* _Aim of the task_: Supply the number of lines below containing "each", nothing else.

* _Material for this task_:

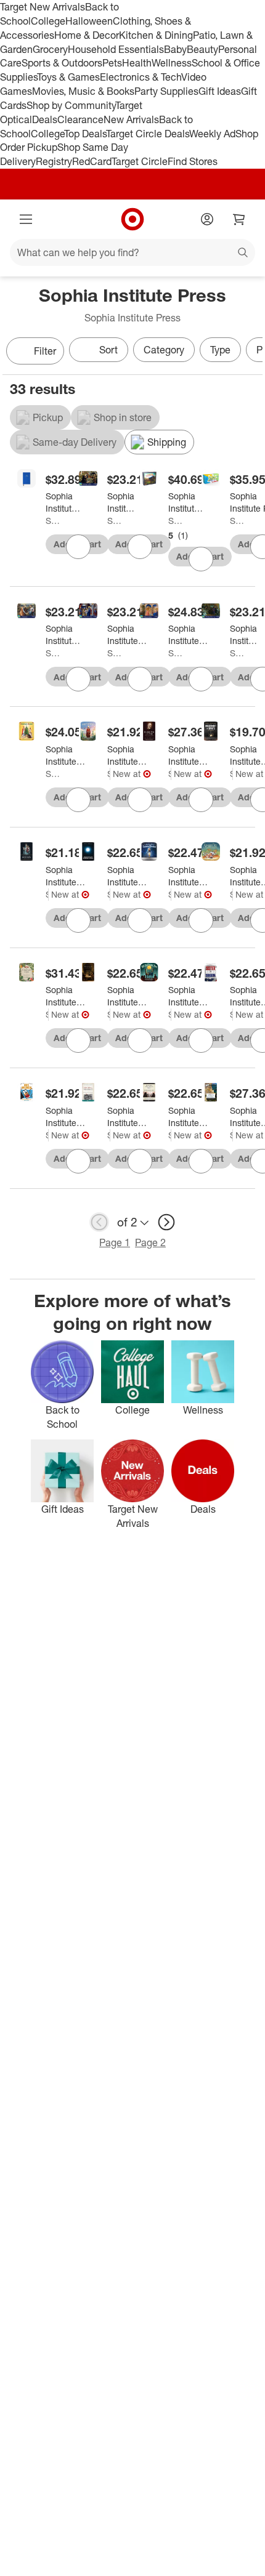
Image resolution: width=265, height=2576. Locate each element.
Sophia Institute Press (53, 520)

==

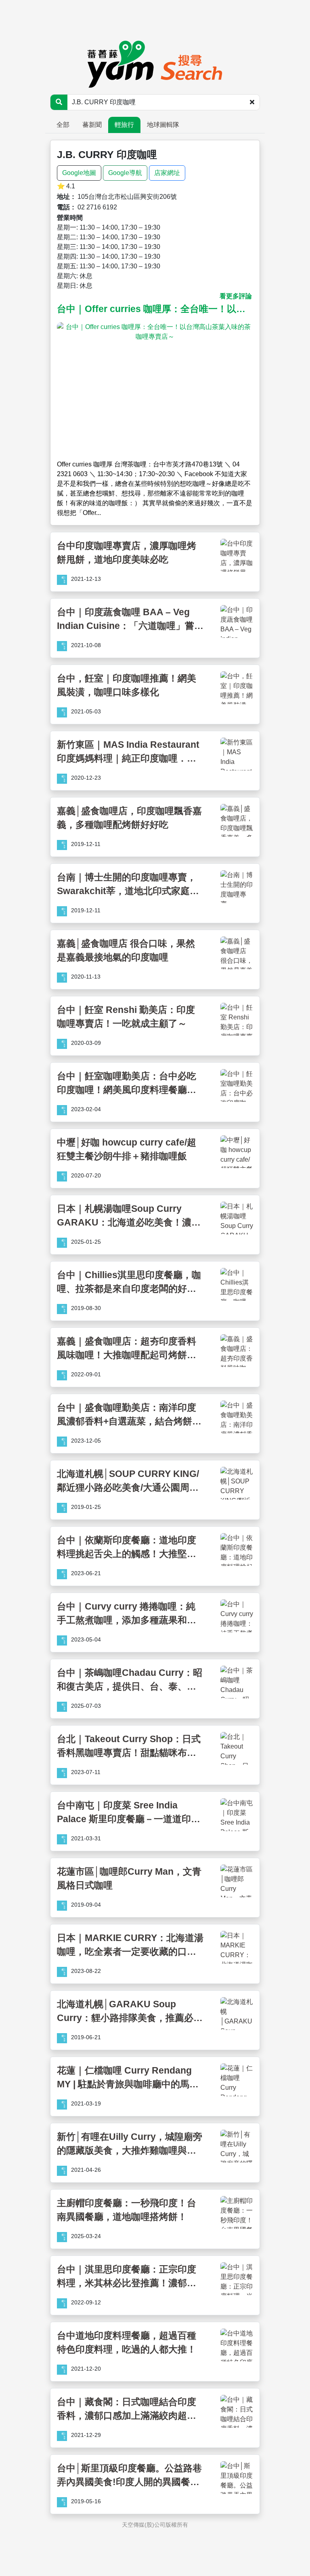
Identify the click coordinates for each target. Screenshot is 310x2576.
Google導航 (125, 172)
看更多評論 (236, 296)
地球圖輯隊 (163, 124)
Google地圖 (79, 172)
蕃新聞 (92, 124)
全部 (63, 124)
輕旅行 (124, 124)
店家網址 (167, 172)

---

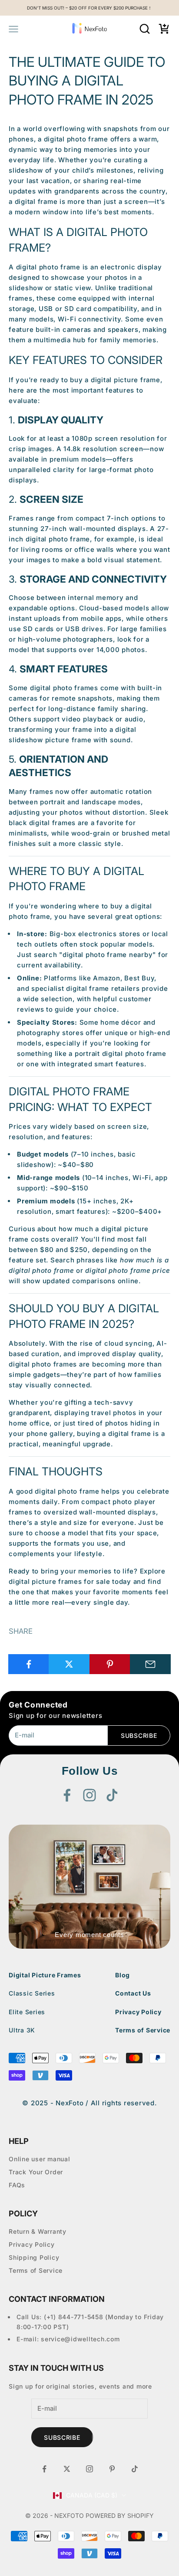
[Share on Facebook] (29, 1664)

* _Exercise solution_: 2